Reproduce all records below exactly.
════════
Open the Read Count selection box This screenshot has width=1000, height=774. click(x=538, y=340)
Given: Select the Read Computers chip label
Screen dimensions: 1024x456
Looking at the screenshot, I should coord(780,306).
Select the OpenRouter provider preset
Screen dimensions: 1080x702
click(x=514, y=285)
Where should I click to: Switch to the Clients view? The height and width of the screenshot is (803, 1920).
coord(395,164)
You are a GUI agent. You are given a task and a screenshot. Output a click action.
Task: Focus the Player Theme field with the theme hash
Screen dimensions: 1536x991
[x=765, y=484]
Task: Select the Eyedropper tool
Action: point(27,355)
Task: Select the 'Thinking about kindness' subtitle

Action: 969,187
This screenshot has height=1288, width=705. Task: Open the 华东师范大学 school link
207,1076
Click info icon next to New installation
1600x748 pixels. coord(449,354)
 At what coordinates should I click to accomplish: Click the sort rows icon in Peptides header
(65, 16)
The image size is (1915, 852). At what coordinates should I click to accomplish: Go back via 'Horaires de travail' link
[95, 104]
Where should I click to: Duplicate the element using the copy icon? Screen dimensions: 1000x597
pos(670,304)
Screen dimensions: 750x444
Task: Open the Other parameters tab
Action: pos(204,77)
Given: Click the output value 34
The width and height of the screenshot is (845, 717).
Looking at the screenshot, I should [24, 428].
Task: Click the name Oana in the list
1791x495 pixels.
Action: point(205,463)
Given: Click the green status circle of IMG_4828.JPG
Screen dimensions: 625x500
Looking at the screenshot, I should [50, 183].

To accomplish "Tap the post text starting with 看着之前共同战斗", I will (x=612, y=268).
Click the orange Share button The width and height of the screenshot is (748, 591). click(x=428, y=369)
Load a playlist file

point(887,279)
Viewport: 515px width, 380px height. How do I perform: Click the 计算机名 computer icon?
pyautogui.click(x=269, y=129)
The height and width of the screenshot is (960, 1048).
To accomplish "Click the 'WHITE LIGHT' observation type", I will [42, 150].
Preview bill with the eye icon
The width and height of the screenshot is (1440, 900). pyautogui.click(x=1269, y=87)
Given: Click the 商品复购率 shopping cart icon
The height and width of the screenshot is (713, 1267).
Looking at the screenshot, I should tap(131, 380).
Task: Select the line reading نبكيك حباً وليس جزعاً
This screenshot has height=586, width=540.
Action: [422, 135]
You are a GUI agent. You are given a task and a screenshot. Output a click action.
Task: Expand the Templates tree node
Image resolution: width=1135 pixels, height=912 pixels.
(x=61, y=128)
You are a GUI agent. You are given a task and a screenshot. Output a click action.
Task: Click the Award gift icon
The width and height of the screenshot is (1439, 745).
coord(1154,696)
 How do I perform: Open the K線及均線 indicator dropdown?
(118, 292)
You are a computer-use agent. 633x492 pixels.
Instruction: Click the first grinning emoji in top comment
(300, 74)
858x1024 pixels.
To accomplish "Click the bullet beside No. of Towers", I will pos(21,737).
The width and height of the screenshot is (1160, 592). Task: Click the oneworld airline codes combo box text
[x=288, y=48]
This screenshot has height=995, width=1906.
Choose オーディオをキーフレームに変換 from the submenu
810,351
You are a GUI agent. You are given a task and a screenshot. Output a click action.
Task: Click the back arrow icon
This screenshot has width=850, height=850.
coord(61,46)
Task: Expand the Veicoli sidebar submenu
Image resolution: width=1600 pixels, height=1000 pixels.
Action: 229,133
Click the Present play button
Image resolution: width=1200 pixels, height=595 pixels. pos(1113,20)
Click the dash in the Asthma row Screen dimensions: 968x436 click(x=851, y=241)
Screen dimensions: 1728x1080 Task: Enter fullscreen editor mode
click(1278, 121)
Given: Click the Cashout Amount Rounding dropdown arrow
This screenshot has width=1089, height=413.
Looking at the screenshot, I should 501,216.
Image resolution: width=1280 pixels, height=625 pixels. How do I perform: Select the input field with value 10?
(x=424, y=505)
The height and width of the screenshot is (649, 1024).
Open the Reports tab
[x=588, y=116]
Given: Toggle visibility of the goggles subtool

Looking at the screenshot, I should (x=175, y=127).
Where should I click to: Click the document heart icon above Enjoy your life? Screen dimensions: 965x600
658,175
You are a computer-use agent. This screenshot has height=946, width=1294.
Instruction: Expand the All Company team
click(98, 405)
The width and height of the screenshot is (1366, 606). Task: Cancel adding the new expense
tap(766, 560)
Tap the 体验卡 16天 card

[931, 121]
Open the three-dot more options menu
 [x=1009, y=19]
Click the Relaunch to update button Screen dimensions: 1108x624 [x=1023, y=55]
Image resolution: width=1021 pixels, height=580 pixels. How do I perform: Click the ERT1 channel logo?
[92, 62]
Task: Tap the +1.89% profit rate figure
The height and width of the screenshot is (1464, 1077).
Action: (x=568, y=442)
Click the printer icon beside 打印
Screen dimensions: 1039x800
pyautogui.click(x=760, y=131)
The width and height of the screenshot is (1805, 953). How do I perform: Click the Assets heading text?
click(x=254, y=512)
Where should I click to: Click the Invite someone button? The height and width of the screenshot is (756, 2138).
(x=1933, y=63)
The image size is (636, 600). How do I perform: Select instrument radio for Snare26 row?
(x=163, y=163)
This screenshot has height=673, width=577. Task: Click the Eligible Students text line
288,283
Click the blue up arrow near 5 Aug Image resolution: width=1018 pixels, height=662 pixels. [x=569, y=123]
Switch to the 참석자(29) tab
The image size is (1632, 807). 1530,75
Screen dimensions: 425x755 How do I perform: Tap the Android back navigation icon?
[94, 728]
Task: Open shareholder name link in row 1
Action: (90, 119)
════════
* [SOLUTION FOR THIS TASK]:
Open the Read Count selection box This screenshot has width=1000, height=774. click(x=538, y=340)
Given: Select the Read Computers chip label
Screen dimensions: 1024x456
Looking at the screenshot, I should coord(780,306).
Select the OpenRouter provider preset
Screen dimensions: 1080x702
click(x=514, y=285)
Where should I click to: Switch to the Clients view? The height and width of the screenshot is (803, 1920).
coord(395,164)
You are a GUI agent. You are given a task and a screenshot. Output a click action.
Task: Focus the Player Theme field with the theme hash
Screen dimensions: 1536x991
[x=765, y=484]
Task: Select the Eyedropper tool
Action: point(27,355)
Task: Select the 'Thinking about kindness' subtitle

Action: 969,187
This screenshot has height=1288, width=705. Task: Open the 华东师范大学 school link
207,1076
Click info icon next to New installation
1600x748 pixels. coord(449,354)
 At what coordinates should I click to accomplish: Click the sort rows icon in Peptides header
(65, 16)
The image size is (1915, 852). At what coordinates should I click to accomplish: Go back via 'Horaires de travail' link
[95, 104]
Where should I click to: Duplicate the element using the copy icon? Screen dimensions: 1000x597
pos(670,304)
Screen dimensions: 750x444
Task: Open the Other parameters tab
Action: pos(204,77)
Given: Click the output value 34
The width and height of the screenshot is (845, 717).
Looking at the screenshot, I should [24, 428].
Task: Click the name Oana in the list
1791x495 pixels.
Action: point(205,463)
Given: Click the green status circle of IMG_4828.JPG
Screen dimensions: 625x500
Looking at the screenshot, I should [50, 183].

To accomplish "Tap the post text starting with 看着之前共同战斗", I will (x=612, y=268).
Click the orange Share button The width and height of the screenshot is (748, 591). click(x=428, y=369)
Load a playlist file

point(887,279)
Viewport: 515px width, 380px height. How do I perform: Click the 计算机名 computer icon?
pyautogui.click(x=269, y=129)
The height and width of the screenshot is (960, 1048).
To accomplish "Click the 'WHITE LIGHT' observation type", I will [42, 150].
Preview bill with the eye icon
The width and height of the screenshot is (1440, 900). pyautogui.click(x=1269, y=87)
Given: Click the 商品复购率 shopping cart icon
The height and width of the screenshot is (713, 1267).
Looking at the screenshot, I should tap(131, 380).
Task: Select the line reading نبكيك حباً وليس جزعاً
This screenshot has height=586, width=540.
Action: [422, 135]
You are a GUI agent. You are given a task and a screenshot. Output a click action.
Task: Expand the Templates tree node
Image resolution: width=1135 pixels, height=912 pixels.
(x=61, y=128)
You are a GUI agent. You are given a task and a screenshot. Output a click action.
Task: Click the Award gift icon
The width and height of the screenshot is (1439, 745).
coord(1154,696)
 How do I perform: Open the K線及均線 indicator dropdown?
(118, 292)
You are a computer-use agent. 633x492 pixels.
Instruction: Click the first grinning emoji in top comment
(300, 74)
858x1024 pixels.
To accomplish "Click the bullet beside No. of Towers", I will pos(21,737).
The width and height of the screenshot is (1160, 592). Task: Click the oneworld airline codes combo box text
[x=288, y=48]
This screenshot has height=995, width=1906.
Choose オーディオをキーフレームに変換 from the submenu
810,351
You are a GUI agent. You are given a task and a screenshot. Output a click action.
Task: Click the back arrow icon
This screenshot has width=850, height=850.
coord(61,46)
Task: Expand the Veicoli sidebar submenu
Image resolution: width=1600 pixels, height=1000 pixels.
Action: 229,133
Click the Present play button
Image resolution: width=1200 pixels, height=595 pixels. pos(1113,20)
Click the dash in the Asthma row Screen dimensions: 968x436 click(x=851, y=241)
Screen dimensions: 1728x1080 Task: Enter fullscreen editor mode
click(1278, 121)
Given: Click the Cashout Amount Rounding dropdown arrow
This screenshot has width=1089, height=413.
Looking at the screenshot, I should 501,216.
Image resolution: width=1280 pixels, height=625 pixels. How do I perform: Select the input field with value 10?
(x=424, y=505)
The height and width of the screenshot is (649, 1024).
Open the Reports tab
[x=588, y=116]
Given: Toggle visibility of the goggles subtool

Looking at the screenshot, I should (x=175, y=127).
Where should I click to: Click the document heart icon above Enjoy your life? Screen dimensions: 965x600
658,175
You are a computer-use agent. This screenshot has height=946, width=1294.
Instruction: Expand the All Company team
click(98, 405)
The width and height of the screenshot is (1366, 606). Task: Cancel adding the new expense
tap(766, 560)
Tap the 体验卡 16天 card

[931, 121]
Open the three-dot more options menu
 [x=1009, y=19]
Click the Relaunch to update button Screen dimensions: 1108x624 [x=1023, y=55]
Image resolution: width=1021 pixels, height=580 pixels. How do I perform: Click the ERT1 channel logo?
[92, 62]
Task: Tap the +1.89% profit rate figure
The height and width of the screenshot is (1464, 1077).
Action: (x=568, y=442)
Click the printer icon beside 打印
Screen dimensions: 1039x800
pyautogui.click(x=760, y=131)
The width and height of the screenshot is (1805, 953). How do I perform: Click the Assets heading text?
click(x=254, y=512)
Where should I click to: Click the Invite someone button? The height and width of the screenshot is (756, 2138).
(x=1933, y=63)
The image size is (636, 600). How do I perform: Select instrument radio for Snare26 row?
(x=163, y=163)
This screenshot has height=673, width=577. Task: Click the Eligible Students text line
288,283
Click the blue up arrow near 5 Aug Image resolution: width=1018 pixels, height=662 pixels. [x=569, y=123]
Switch to the 참석자(29) tab
The image size is (1632, 807). 1530,75
Screen dimensions: 425x755 How do I perform: Tap the Android back navigation icon?
[94, 728]
Task: Open shareholder name link in row 1
Action: (90, 119)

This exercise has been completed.